(Some records)
****

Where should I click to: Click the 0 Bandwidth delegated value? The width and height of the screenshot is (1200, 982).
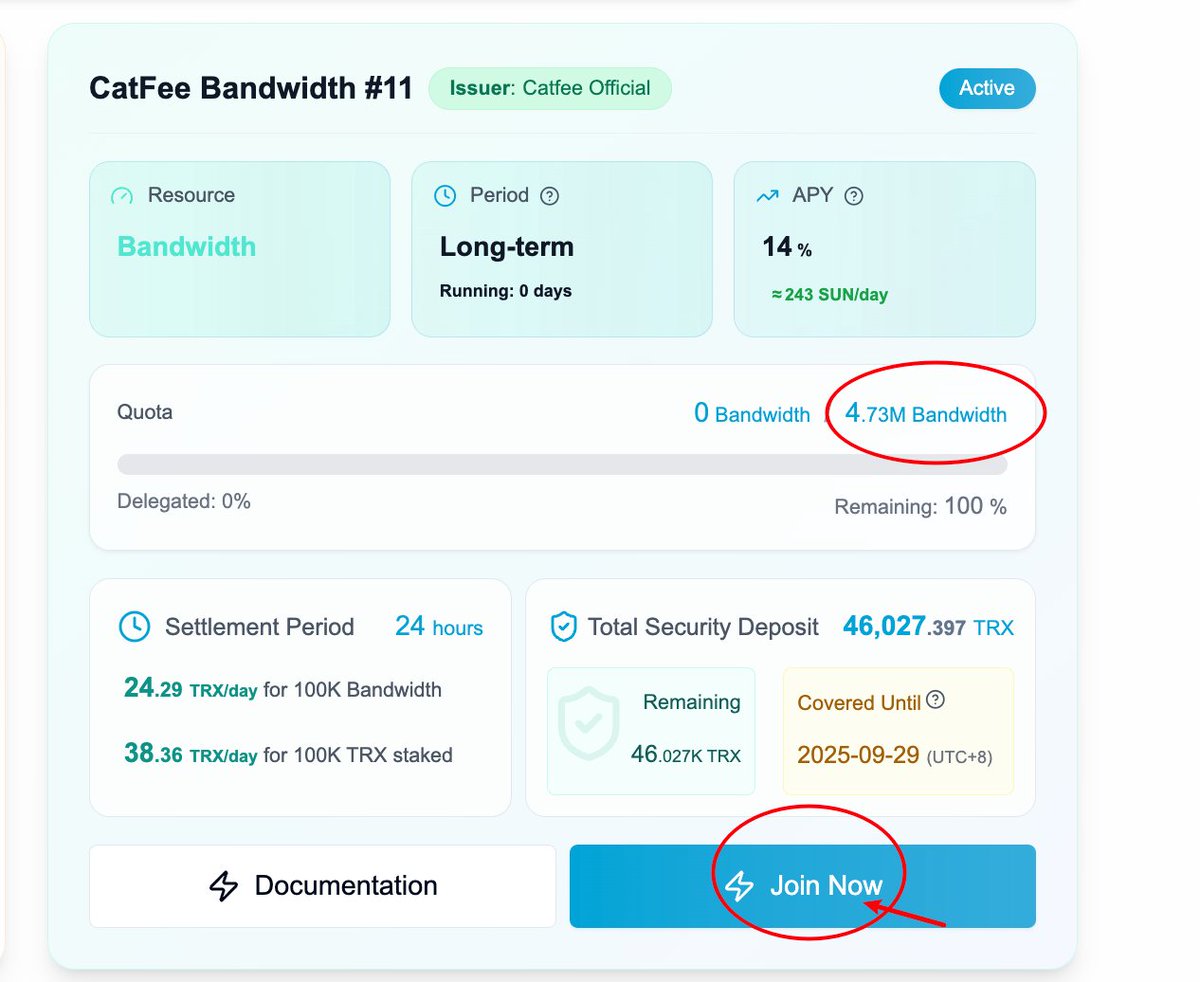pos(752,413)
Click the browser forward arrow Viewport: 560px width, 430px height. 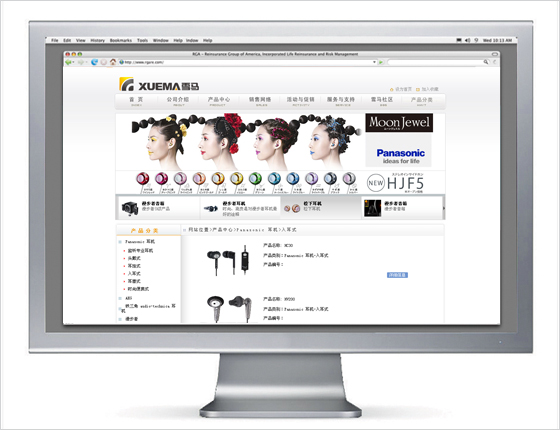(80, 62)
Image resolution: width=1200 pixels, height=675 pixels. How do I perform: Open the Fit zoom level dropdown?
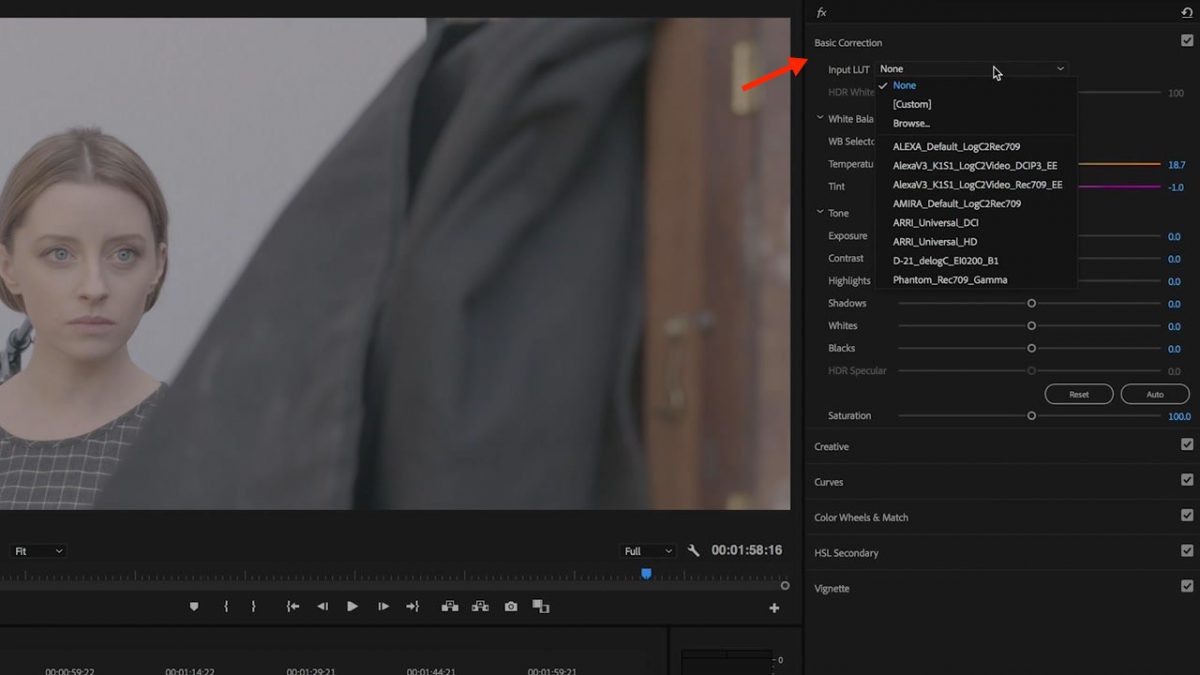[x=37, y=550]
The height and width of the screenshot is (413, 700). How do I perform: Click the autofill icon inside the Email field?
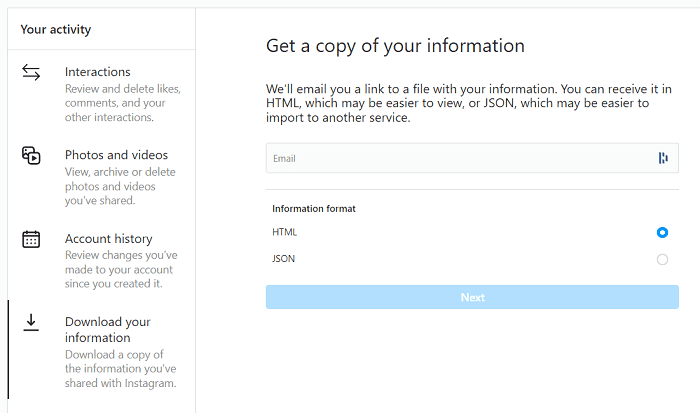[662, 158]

****

= GIVEN PROBLEM =
Locate each line in the records that contains the word "screenshot" and copy those lines out in full.

= WRITTEN REPLY =
Where should I click to: Click the 0 Bandwidth delegated value? The width and height of the screenshot is (1200, 982).
The height and width of the screenshot is (413, 700). How do I perform: Click the autofill icon inside the Email field?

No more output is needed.